April 22, 2018
Don’t Know Much About African History: A Connecticut School Board Seeks to Change That
A Connecticut school district is grappling with how far back to go in history to provide context for African Americans in a high school course now required for graduation.
That’s according to Education Week, which reports that the Bridgeport, Connecticut, school district, which last October made an ethnic studies course a graduation requirement, is debating a selection proposed for the course’s text, The African Americans: Many Rivers to Cross, by Harvard professor Henry Louis Gates Jr. and Donald Yacovone.
The text spans 500 years of history, and a teacher who defends the selection describes it as “transnational” and “encompassing many continents,” in the EW article.
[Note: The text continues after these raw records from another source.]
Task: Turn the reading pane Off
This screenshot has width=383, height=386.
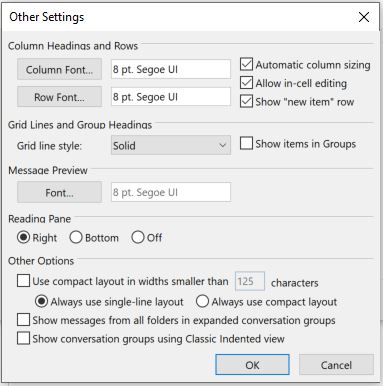Action: point(138,238)
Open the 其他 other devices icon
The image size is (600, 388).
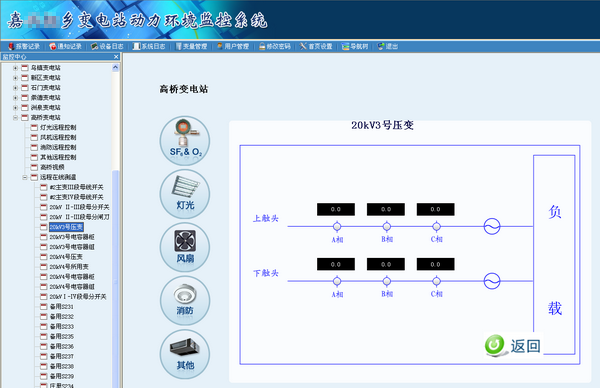pos(185,354)
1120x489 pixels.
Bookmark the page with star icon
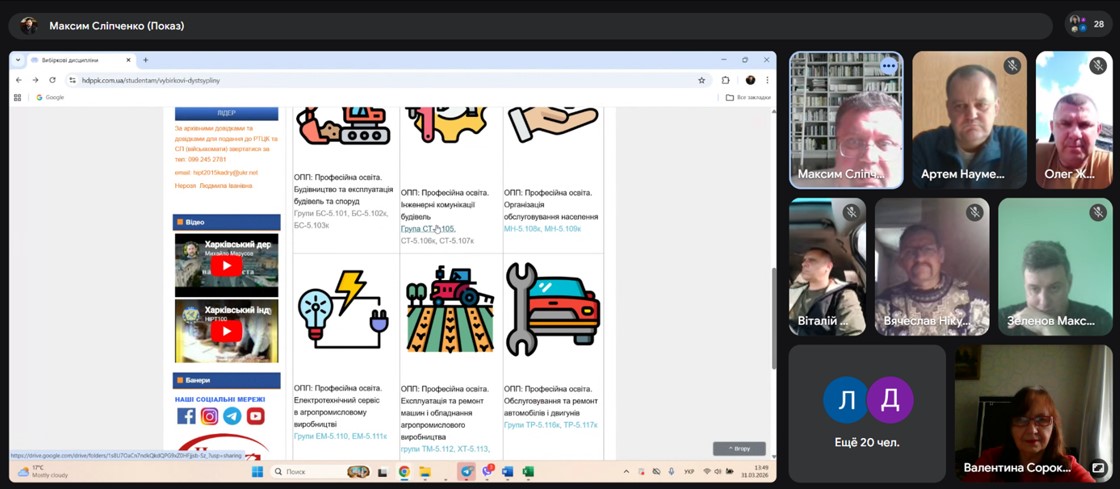coord(702,80)
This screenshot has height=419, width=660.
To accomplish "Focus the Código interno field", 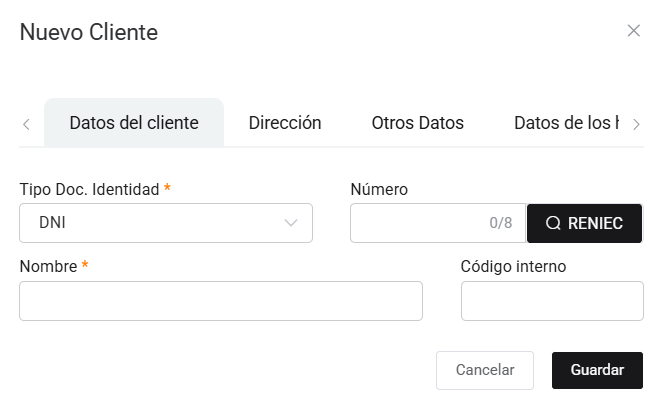I will pyautogui.click(x=552, y=301).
It is also a six-hour PBS series.
The school board is also considering From Slavery to Freedom, by the esteemed late historian John Hope Franklin, a scholar of African American history.
Despite its title, Franklin’s book explores African culture more extensively than Gates’s does. The Bridgeport school board is questioning the validity of teaching an African American history course that begins with slavery. Before arriving in the New World, Africans enjoyed their own cultures, languages, arts, and societies, like any other people.
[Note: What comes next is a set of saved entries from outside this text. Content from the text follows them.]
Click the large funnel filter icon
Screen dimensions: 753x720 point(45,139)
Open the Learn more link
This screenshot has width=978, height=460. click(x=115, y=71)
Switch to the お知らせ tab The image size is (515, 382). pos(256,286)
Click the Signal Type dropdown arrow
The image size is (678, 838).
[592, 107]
EW writes, “David Canton, an associate professor of history and the director of the Africana Studies Program at Connecticut College, was hired by Bridgeport Public Schools to vet the text choices and train educators who will teach the new African American studies class. He said the course should at least touch upon the early history in Africa, so that students understand that black people didn’t start as slaves.
‘They created civilizations where there was trade and art and culture like any other,’ he said in an interview. ‘Students should be introduced to this history so they can start to move beyond the basic interpretation of African American history.'”
Philadelphia, the first large city to require completing an African American history course to graduate from high school, begins its study in African cultures, EW reports.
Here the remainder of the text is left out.